Task prompt. Filter these entries down to lines holding "plus".

START Records provided

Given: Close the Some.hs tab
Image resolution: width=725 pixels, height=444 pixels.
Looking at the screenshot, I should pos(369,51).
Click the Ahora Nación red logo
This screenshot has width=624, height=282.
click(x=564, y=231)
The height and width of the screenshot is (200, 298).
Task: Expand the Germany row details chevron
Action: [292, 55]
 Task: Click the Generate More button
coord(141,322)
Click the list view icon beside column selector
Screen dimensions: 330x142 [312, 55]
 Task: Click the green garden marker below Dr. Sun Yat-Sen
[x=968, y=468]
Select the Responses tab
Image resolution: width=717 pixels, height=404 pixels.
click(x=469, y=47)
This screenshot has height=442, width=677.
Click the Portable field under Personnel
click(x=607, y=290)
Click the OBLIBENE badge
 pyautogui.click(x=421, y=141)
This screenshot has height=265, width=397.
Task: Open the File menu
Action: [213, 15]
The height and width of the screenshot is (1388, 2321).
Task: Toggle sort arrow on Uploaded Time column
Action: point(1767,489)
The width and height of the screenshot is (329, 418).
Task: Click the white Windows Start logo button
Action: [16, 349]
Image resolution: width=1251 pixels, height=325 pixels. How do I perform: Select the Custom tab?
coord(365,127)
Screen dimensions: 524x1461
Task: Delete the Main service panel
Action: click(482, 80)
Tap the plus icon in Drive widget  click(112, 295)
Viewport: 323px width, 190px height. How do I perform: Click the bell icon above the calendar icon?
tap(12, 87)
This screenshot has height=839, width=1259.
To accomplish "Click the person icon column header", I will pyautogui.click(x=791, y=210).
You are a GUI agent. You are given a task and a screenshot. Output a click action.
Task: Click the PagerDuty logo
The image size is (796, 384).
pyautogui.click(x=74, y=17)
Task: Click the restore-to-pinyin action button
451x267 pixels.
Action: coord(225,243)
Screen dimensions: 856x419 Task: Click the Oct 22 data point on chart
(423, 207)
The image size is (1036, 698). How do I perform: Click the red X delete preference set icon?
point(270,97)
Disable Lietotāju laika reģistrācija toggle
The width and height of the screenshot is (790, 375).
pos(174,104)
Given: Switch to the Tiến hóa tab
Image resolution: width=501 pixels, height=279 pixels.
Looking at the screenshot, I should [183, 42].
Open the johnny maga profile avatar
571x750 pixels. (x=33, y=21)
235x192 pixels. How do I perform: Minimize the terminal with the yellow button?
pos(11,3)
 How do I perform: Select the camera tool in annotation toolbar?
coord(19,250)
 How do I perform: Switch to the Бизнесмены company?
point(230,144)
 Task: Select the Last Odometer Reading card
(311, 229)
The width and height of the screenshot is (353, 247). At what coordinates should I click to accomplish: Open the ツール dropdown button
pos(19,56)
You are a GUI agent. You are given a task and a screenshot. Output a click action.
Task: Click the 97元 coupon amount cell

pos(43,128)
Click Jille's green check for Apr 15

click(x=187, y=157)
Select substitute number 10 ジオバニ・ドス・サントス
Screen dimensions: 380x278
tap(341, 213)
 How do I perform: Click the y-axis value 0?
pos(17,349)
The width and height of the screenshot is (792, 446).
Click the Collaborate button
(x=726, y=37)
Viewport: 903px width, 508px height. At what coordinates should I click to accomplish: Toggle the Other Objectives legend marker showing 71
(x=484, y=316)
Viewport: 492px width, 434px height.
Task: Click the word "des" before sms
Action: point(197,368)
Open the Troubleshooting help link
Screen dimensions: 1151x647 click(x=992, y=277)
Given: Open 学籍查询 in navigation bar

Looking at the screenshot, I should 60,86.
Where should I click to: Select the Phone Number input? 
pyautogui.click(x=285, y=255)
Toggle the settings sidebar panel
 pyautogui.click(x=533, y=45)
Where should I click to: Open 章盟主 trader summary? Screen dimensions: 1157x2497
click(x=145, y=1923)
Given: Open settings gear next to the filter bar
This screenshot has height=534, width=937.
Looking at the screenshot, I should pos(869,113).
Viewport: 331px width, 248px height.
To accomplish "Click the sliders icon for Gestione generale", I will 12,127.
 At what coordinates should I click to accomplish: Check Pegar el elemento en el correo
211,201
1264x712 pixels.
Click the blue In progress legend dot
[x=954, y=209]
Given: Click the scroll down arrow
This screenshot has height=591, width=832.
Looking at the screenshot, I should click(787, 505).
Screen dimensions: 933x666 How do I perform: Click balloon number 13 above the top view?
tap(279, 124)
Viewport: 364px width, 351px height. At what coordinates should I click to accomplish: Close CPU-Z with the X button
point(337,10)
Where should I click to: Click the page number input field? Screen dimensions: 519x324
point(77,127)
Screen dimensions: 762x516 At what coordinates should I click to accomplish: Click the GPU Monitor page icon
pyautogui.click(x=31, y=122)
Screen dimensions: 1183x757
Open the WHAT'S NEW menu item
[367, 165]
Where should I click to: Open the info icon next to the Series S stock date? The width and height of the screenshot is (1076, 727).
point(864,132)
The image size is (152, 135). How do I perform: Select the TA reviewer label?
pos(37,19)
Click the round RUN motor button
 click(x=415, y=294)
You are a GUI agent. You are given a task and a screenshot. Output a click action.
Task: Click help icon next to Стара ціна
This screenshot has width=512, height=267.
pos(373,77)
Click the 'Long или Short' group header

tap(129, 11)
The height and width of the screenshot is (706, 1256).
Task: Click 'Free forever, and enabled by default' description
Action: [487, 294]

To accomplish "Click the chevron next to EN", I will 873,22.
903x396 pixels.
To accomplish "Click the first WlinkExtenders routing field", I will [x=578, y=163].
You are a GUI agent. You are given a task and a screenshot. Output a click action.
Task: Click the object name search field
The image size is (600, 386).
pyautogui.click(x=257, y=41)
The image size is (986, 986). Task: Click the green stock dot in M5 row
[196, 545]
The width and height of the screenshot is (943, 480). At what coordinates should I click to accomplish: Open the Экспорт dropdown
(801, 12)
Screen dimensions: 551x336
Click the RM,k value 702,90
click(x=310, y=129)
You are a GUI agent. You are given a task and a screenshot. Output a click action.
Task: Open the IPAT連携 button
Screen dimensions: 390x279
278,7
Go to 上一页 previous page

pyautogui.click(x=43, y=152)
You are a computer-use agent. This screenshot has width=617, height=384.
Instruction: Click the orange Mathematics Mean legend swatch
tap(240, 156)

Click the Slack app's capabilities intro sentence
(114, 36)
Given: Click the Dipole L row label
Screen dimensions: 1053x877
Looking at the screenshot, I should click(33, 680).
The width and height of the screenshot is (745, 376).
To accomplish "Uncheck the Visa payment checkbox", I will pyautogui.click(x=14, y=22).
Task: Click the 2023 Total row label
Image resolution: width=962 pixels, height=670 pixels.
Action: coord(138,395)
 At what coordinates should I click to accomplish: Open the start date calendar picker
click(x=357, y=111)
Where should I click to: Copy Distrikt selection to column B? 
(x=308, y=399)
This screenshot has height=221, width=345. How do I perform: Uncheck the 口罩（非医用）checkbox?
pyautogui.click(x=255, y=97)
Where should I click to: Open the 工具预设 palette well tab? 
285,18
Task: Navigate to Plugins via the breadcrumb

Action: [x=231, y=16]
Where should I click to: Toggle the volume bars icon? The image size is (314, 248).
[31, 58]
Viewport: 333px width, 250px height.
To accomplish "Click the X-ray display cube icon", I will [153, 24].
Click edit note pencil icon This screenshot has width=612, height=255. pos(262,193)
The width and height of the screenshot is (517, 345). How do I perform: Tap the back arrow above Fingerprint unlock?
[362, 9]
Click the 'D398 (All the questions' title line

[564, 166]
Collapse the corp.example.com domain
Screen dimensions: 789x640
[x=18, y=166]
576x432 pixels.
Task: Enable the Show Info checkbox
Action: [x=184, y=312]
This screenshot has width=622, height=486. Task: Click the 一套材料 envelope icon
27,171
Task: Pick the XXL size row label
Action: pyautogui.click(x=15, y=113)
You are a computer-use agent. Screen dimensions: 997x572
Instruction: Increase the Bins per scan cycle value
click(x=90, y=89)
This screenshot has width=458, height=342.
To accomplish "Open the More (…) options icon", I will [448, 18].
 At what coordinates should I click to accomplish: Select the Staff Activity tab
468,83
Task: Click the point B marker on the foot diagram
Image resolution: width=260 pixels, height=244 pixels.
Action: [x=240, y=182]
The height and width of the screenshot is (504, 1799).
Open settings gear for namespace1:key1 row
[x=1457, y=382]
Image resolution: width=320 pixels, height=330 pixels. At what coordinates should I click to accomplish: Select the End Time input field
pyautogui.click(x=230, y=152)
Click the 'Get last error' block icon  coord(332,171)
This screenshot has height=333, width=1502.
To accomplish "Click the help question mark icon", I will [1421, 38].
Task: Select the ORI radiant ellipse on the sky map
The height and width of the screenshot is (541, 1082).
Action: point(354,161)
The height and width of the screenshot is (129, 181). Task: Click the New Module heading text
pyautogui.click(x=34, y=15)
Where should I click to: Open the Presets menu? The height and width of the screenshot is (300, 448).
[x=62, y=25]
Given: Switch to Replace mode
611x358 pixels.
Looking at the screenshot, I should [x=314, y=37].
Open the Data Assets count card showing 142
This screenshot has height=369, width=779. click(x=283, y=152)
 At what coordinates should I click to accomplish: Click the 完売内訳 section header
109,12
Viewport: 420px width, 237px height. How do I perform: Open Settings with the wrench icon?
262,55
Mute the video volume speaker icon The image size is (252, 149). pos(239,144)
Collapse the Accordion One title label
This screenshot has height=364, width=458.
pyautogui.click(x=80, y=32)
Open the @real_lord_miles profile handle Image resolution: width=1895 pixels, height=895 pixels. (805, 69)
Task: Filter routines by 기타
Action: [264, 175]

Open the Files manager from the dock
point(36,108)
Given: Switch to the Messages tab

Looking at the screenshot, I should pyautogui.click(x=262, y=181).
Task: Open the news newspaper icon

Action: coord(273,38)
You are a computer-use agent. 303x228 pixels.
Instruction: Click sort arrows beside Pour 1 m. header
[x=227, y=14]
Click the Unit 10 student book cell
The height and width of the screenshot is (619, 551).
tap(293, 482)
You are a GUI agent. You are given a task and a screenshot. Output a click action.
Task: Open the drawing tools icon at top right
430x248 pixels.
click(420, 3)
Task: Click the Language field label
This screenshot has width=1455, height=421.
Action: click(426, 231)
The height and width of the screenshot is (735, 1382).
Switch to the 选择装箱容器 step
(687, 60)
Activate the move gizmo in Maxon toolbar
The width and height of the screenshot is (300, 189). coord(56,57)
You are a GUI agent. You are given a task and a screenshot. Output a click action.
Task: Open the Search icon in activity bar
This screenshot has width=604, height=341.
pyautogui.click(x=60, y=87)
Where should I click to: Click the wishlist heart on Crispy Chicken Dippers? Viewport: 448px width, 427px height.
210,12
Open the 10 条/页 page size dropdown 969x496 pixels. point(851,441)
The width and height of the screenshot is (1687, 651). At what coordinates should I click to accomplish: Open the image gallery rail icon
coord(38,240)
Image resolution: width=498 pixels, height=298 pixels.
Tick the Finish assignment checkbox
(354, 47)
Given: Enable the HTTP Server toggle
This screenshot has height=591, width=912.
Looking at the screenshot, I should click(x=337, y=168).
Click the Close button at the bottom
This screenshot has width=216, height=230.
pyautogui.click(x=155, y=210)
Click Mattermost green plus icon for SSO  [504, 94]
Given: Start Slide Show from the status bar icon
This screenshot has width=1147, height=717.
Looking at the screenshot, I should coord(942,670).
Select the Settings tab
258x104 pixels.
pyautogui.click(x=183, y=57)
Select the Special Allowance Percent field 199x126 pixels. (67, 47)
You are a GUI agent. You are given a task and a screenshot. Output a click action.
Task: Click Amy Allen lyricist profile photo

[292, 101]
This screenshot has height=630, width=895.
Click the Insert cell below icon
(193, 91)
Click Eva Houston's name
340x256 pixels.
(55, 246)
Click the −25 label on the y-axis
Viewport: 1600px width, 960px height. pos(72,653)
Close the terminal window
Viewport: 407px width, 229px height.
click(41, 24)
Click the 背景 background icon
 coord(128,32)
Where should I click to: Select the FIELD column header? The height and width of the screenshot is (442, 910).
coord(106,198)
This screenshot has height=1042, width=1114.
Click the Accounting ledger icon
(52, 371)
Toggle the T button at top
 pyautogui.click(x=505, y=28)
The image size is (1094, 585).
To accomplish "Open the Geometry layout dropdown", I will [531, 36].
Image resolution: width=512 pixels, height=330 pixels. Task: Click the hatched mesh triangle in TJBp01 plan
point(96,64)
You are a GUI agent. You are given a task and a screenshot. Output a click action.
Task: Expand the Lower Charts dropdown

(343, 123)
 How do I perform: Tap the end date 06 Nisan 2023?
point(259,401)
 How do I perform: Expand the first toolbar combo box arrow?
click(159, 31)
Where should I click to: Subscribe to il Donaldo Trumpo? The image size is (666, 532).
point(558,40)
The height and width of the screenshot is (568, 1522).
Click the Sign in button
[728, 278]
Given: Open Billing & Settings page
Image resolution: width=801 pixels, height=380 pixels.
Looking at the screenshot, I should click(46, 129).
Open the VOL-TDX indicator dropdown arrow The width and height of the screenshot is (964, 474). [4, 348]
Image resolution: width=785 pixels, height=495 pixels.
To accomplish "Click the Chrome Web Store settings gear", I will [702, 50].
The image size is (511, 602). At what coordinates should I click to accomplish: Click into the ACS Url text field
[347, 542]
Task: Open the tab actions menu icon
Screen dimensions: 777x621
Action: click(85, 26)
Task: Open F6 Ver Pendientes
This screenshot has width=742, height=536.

END Records provided

Answer space.
Tap the plus icon in Drive widget  click(112, 295)
Click Mattermost green plus icon for SSO  [504, 94]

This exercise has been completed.